Stored records
----------------
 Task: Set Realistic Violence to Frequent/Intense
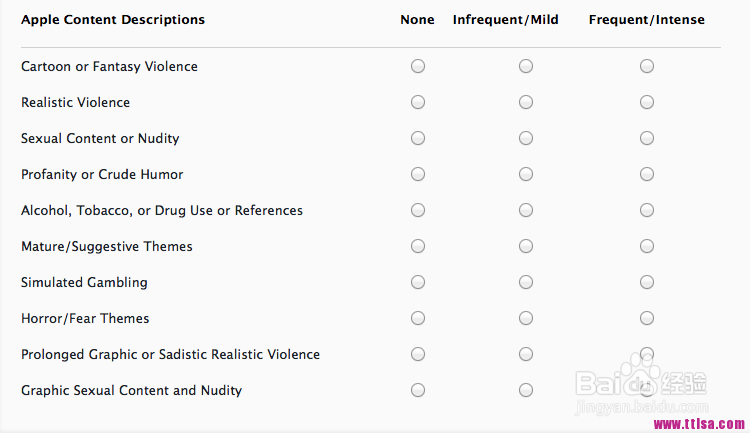coord(647,102)
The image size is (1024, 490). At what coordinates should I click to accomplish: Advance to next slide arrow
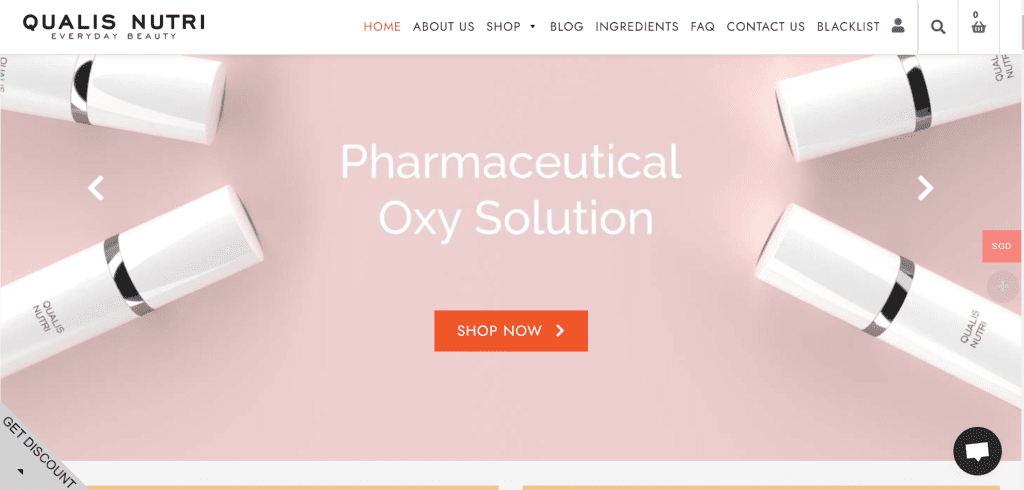(925, 188)
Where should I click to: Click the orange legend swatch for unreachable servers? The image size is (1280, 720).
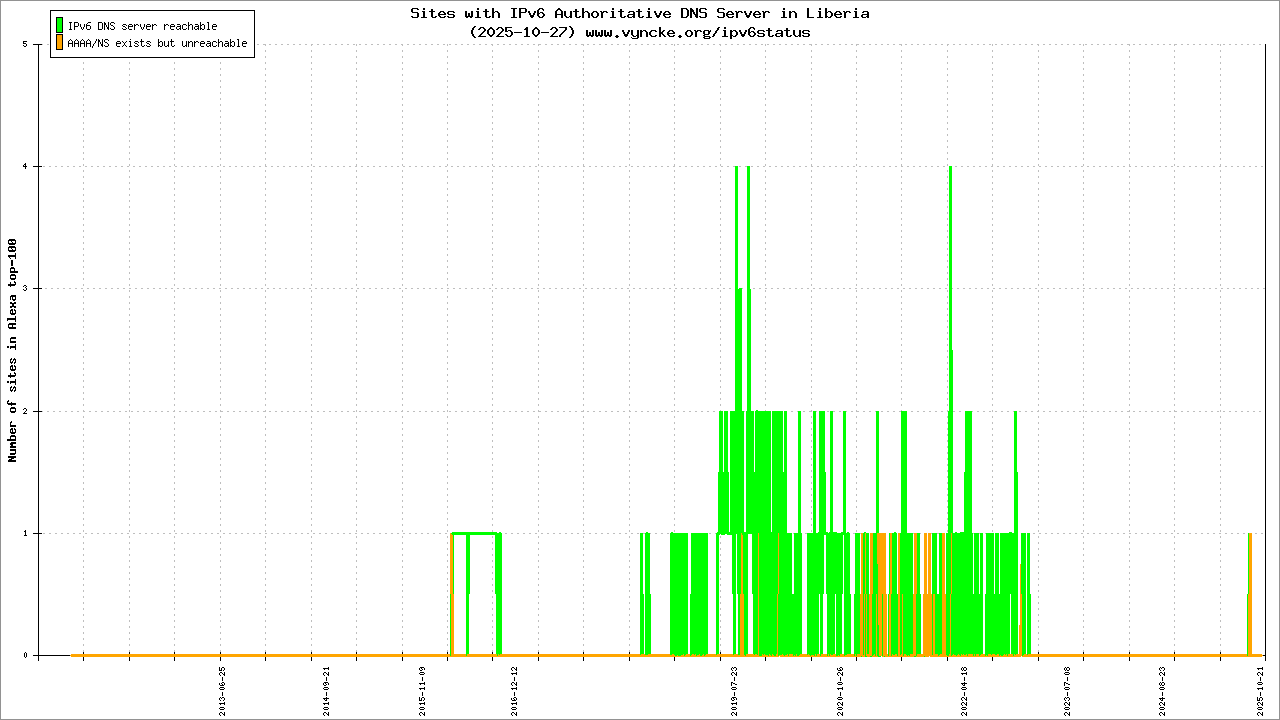coord(59,43)
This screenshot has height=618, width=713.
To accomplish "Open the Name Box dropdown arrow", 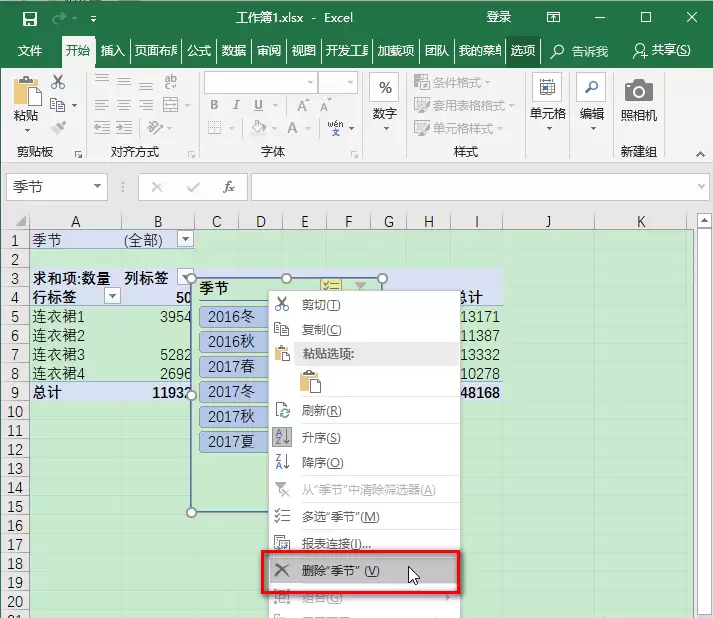I will pos(97,186).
----------------
# [Task directions]
Retype the entries above exactly. Stop after the line containing "This screenshot has height=618, width=713.", and omit the pictures.

# [Task solution]
 Task: Set Realistic Violence to Frequent/Intense
coord(647,102)
The image size is (1024, 490). At what coordinates should I click to accomplish: Advance to next slide arrow
(925, 188)
Where should I click to: Click the orange legend swatch for unreachable servers? The image size is (1280, 720).
coord(59,43)
This screenshot has height=618, width=713.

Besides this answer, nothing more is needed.